2007 Checkerboard Napa Valley Red Blend

SKU #1069212 95 points Robert Parker's Wine Advocate

 The 2007 Cabernet Sauvignon has put on weight since last year and performed better from bottle than it did from barrel. A dense purple color is followed by aromas of charcoal, bay leaf, scorched earth, creme de cassis, espresso and black currant. Deep, full-bodied and opulent with subtle oak as well as white chocolate and graphite notes, this is a beauty of full-bodied power and evolving complexity. Drink it over the next 12-15 years. This small, 12-acre, boutique operation on the south side of Diamond Mountain debuted in 2006 (awarded 91 points in last year's report).

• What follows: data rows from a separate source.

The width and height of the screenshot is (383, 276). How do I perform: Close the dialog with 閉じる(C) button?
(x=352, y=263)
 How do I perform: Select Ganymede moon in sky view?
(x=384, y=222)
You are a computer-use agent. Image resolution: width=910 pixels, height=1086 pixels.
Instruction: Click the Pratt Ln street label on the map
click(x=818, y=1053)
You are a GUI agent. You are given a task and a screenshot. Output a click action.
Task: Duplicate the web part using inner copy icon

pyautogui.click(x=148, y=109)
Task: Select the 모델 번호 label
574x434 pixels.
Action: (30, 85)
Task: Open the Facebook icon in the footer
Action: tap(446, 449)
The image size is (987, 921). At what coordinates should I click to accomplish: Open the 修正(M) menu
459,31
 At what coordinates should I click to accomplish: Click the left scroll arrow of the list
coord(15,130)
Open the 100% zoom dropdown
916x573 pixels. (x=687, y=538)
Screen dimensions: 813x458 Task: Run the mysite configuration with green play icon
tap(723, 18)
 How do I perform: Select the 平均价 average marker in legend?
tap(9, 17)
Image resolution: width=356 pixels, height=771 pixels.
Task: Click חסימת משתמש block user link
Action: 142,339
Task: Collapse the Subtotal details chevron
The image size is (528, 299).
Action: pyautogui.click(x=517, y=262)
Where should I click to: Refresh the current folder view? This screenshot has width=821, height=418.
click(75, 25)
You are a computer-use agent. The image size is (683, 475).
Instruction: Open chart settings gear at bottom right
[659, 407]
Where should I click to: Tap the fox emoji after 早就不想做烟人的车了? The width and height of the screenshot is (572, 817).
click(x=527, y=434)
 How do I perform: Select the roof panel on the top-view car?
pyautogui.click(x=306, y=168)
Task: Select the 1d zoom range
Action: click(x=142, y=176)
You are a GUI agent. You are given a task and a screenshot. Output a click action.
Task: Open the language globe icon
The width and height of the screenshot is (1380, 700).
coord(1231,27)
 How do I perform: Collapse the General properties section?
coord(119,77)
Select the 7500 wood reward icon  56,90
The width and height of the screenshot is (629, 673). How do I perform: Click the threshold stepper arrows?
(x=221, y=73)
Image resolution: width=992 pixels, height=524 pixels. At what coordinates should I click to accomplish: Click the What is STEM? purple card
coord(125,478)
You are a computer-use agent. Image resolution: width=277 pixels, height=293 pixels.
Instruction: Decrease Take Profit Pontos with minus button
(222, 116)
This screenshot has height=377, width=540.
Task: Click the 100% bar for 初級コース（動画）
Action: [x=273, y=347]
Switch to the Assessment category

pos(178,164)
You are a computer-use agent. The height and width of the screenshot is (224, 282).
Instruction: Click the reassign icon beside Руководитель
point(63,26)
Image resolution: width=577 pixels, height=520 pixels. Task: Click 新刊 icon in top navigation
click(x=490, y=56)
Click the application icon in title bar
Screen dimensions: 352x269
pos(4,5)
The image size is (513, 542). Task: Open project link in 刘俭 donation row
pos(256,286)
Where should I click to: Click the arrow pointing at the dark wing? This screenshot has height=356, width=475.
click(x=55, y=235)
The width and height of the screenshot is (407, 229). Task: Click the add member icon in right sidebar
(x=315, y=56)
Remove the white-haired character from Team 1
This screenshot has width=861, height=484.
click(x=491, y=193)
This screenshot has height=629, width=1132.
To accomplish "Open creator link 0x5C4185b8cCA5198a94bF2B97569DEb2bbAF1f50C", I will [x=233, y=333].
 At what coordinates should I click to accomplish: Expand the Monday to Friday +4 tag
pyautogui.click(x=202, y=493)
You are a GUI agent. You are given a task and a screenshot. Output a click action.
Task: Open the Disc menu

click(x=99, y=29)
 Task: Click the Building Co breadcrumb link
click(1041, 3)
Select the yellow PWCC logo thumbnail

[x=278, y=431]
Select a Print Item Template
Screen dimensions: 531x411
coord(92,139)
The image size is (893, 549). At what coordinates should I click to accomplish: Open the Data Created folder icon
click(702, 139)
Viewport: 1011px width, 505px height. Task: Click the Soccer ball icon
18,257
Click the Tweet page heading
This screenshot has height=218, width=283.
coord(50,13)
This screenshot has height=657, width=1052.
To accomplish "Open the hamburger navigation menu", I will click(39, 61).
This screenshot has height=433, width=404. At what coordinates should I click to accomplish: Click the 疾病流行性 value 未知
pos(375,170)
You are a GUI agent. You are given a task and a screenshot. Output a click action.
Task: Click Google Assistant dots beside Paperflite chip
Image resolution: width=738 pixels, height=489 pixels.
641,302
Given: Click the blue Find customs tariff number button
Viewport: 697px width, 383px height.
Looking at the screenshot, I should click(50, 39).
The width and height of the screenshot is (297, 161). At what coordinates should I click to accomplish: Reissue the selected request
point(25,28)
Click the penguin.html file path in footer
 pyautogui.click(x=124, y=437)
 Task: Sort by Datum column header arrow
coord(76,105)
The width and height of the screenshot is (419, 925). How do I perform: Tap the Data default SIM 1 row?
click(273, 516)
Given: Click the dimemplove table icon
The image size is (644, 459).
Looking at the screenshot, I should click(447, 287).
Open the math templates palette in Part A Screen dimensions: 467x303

Approximately 350 cases of this wine made by well-known consultant Martha McClellen are produced. (RP)  (12/2010)

93 points Stephen Tanzer's International Wine Cellar

 Lovely aromatic lift to the aromas of black cherry, tobacco, licorice, loam and violet complemented by sexy oak. Sweet, dense and intensely flavored, with a rare pliancy of texture for Diamond Mountain cabernet. Considerably sweeter and deeper than the comparatively tough 2006 version, the first vintage from this new producer, which owns vineyards at 600, 1,200 and 1,800 feet up Diamond Mountain. Still a tannic and seriously structured style of wine, but juicy, sweet and very long. Martha McClellan makes the wine, with Michel Rolland consulting. Clearly a new Diamond Mountain winery to watch. Incidentally, owners Dennis O'Neil and Stephen Martin have planted a bit of cabernet franc. (ST)  (6/2010)

93 points Vinous

 (cabernet sauvignon with a bit of merlot; bottled the day before I tasted it in early March) Deep ruby-red. Lovely aromatic lift to the aromas of black cherry, tobacco, licorice, loam and violet complemented by sexy oak. Sweet, dense and intensely flavored, with a rare pliancy of texture for Diamond Mountain cabernet. Considerably sweeter and deeper than the comparatively tough 2006 version, the first vintage from this new producer, which owns vineyards at 600, 1,200 and 1,800 feet up Diamond Mountain. Still a tannic and seriously structured style of wine, but juicy, sweet and very long. Martha McClellan makes the wine, with Michel Rolland consulting. Clearly a new Diamond Mountain winery to watch. Incidentally, owners Dennis O'Neil and Stephen Martin have planted a bit of cabernet franc. (ST)  (5/2010)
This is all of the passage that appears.